• INPUT MATERIAL:
○ ○ ○ ○

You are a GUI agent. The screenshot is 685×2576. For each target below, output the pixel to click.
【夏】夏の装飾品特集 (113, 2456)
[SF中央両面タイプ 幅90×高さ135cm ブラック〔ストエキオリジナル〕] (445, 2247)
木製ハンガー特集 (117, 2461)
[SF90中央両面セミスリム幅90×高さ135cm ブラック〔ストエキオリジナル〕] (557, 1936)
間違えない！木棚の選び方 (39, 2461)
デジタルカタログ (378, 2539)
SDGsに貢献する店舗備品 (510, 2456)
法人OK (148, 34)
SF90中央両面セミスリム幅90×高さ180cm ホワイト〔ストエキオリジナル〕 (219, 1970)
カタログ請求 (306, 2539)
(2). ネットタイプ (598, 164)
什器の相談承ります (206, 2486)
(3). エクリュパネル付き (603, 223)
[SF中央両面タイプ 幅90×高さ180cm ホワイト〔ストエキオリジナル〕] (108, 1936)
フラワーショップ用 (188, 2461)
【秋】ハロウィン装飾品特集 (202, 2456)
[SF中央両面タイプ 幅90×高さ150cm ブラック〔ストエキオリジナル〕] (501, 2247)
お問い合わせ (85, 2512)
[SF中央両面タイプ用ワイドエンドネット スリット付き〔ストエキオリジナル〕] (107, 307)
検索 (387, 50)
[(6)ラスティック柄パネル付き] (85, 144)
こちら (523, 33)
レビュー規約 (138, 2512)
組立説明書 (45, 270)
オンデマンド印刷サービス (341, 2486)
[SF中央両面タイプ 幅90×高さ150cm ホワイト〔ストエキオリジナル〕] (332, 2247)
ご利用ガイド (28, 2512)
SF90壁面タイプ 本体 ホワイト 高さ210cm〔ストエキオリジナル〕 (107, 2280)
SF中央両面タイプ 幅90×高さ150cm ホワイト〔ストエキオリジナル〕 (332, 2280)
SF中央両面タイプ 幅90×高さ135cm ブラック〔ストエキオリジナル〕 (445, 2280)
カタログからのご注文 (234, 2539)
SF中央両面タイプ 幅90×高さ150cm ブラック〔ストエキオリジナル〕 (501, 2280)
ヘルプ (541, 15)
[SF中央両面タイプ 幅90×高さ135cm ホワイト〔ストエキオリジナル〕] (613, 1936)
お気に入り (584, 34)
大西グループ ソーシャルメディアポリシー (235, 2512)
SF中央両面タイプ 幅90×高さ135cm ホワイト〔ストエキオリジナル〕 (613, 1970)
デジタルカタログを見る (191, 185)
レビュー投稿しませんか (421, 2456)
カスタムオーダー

○ ○ ○ ○

• PROBLEM TO SOLVE: In your answer, print every entry exactly as it appears.

• RESULT OF THIS TASK:
You are a GUI agent. The screenshot is 685×2576. For each target below, output the pixel to click.
【夏】夏の装飾品特集 (113, 2456)
[SF中央両面タイプ 幅90×高さ135cm ブラック〔ストエキオリジナル〕] (445, 2247)
木製ハンガー特集 (117, 2461)
[SF90中央両面セミスリム幅90×高さ135cm ブラック〔ストエキオリジナル〕] (557, 1936)
間違えない！木棚の選び方 (39, 2461)
デジタルカタログ (378, 2539)
SDGsに貢献する店舗備品 (510, 2456)
法人OK (148, 34)
SF90中央両面セミスリム幅90×高さ180cm ホワイト〔ストエキオリジナル〕 (219, 1970)
カタログ請求 (306, 2539)
(2). ネットタイプ (598, 164)
什器の相談承ります (206, 2486)
(3). エクリュパネル付き (603, 223)
[SF中央両面タイプ 幅90×高さ180cm ホワイト〔ストエキオリジナル〕] (108, 1936)
フラワーショップ用 (188, 2461)
【秋】ハロウィン装飾品特集 (202, 2456)
[SF中央両面タイプ 幅90×高さ150cm ブラック〔ストエキオリジナル〕] (501, 2247)
お問い合わせ (85, 2512)
[SF中央両面タイプ用ワイドエンドネット スリット付き〔ストエキオリジナル〕] (107, 307)
検索 (387, 50)
[(6)ラスティック柄パネル付き] (85, 144)
こちら (523, 33)
レビュー規約 (138, 2512)
組立説明書 (45, 270)
オンデマンド印刷サービス (341, 2486)
[SF中央両面タイプ 幅90×高さ150cm ホワイト〔ストエキオリジナル〕] (332, 2247)
ご利用ガイド (28, 2512)
SF90壁面タイプ 本体 ホワイト 高さ210cm〔ストエキオリジナル〕 (107, 2280)
SF中央両面タイプ 幅90×高さ150cm ホワイト〔ストエキオリジナル〕 (332, 2280)
SF中央両面タイプ 幅90×高さ135cm ブラック〔ストエキオリジナル〕 (445, 2280)
カタログからのご注文 (234, 2539)
SF中央両面タイプ 幅90×高さ150cm ブラック〔ストエキオリジナル〕 (501, 2280)
ヘルプ (541, 15)
[SF中央両面タイプ 幅90×高さ135cm ホワイト〔ストエキオリジナル〕] (613, 1936)
お気に入り (584, 34)
大西グループ ソーシャルメディアポリシー (235, 2512)
SF中央両面タイプ 幅90×高さ135cm ホワイト〔ストエキオリジナル〕 (613, 1970)
デジタルカタログを見る (191, 185)
レビュー投稿しませんか (421, 2456)
カスタムオーダー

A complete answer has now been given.